### Requirement
Tell how many lines of the entries below include the string "Seamless". Respond with the number alone.

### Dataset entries

>>>

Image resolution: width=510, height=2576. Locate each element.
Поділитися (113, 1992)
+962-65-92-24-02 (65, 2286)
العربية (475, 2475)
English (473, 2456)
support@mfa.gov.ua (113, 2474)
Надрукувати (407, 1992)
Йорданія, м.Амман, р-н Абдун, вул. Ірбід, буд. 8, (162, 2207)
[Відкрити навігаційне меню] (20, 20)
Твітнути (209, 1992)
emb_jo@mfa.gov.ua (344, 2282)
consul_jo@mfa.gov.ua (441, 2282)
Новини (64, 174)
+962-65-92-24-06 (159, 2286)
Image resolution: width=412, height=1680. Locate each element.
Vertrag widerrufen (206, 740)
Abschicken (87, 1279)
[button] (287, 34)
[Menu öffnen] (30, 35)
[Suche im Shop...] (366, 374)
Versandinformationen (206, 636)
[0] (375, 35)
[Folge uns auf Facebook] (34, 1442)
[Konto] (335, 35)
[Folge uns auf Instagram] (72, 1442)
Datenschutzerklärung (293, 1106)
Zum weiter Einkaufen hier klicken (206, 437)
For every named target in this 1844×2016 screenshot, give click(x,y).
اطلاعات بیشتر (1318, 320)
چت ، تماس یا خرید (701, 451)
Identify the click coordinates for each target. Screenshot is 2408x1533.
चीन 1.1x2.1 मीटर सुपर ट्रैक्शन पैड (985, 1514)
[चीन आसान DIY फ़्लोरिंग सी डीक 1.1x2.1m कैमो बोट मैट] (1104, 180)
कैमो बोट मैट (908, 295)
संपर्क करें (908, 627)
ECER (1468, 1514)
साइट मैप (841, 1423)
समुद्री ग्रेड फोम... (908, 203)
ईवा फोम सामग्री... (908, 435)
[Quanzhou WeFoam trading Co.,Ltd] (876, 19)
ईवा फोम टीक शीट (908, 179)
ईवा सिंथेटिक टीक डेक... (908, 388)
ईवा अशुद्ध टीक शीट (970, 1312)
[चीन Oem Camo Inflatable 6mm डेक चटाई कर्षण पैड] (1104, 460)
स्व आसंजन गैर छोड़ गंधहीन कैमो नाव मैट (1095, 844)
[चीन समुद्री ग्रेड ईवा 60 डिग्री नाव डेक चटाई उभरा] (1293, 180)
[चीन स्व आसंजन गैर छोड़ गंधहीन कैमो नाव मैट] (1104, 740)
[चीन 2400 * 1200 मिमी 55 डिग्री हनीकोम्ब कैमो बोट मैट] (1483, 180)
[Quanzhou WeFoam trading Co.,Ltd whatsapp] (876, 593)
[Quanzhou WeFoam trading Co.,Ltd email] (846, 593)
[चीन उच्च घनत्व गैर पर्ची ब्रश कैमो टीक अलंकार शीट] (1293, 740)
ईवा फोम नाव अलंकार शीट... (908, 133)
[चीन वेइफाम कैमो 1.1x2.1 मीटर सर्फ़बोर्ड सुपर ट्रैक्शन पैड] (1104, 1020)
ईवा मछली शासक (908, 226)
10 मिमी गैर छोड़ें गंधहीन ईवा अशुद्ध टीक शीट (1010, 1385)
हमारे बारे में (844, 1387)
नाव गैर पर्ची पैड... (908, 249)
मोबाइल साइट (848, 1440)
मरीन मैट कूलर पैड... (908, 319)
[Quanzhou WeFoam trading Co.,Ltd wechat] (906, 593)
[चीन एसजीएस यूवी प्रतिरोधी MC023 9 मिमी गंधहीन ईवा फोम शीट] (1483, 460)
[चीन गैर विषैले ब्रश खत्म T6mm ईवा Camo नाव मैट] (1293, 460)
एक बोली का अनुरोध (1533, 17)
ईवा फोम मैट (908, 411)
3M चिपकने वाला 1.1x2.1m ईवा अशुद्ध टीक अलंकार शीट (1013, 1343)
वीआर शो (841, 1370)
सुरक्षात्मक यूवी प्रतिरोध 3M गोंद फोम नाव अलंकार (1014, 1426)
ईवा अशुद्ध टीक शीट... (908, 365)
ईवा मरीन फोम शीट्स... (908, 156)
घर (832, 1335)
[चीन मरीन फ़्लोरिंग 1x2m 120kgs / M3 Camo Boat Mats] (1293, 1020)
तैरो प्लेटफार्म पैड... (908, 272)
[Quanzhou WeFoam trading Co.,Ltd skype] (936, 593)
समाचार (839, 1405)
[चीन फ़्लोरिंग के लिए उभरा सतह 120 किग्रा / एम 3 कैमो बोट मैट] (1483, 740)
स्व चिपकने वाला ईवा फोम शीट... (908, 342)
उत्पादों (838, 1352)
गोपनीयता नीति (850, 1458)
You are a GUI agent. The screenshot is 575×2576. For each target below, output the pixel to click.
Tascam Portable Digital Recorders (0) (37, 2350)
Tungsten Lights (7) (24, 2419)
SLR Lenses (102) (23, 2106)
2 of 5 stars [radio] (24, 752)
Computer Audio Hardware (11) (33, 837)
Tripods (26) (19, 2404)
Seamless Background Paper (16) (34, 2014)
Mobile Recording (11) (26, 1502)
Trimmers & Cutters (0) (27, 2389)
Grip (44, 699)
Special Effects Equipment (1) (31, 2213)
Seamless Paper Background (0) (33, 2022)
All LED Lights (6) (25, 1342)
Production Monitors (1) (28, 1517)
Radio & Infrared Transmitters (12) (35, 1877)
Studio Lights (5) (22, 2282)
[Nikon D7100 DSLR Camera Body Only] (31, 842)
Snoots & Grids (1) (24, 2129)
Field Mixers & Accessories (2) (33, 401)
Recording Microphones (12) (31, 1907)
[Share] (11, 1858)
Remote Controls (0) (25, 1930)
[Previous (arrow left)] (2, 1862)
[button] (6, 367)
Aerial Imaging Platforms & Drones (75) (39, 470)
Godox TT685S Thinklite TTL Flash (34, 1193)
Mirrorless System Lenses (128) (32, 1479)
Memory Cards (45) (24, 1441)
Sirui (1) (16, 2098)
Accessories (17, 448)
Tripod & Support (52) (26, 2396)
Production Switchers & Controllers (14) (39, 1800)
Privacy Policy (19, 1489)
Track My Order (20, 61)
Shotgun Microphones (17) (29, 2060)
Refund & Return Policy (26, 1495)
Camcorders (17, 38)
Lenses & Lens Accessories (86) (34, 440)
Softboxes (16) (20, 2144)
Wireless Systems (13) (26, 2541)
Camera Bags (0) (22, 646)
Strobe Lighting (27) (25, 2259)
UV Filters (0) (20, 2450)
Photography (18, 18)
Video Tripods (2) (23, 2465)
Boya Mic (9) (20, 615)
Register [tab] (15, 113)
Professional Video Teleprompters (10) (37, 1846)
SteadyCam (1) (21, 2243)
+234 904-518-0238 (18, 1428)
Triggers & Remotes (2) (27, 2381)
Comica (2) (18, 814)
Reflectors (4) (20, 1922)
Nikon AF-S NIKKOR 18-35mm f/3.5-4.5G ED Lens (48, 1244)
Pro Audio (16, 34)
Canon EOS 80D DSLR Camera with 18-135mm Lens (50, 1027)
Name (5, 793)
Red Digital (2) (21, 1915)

<<<

### Result of the task
2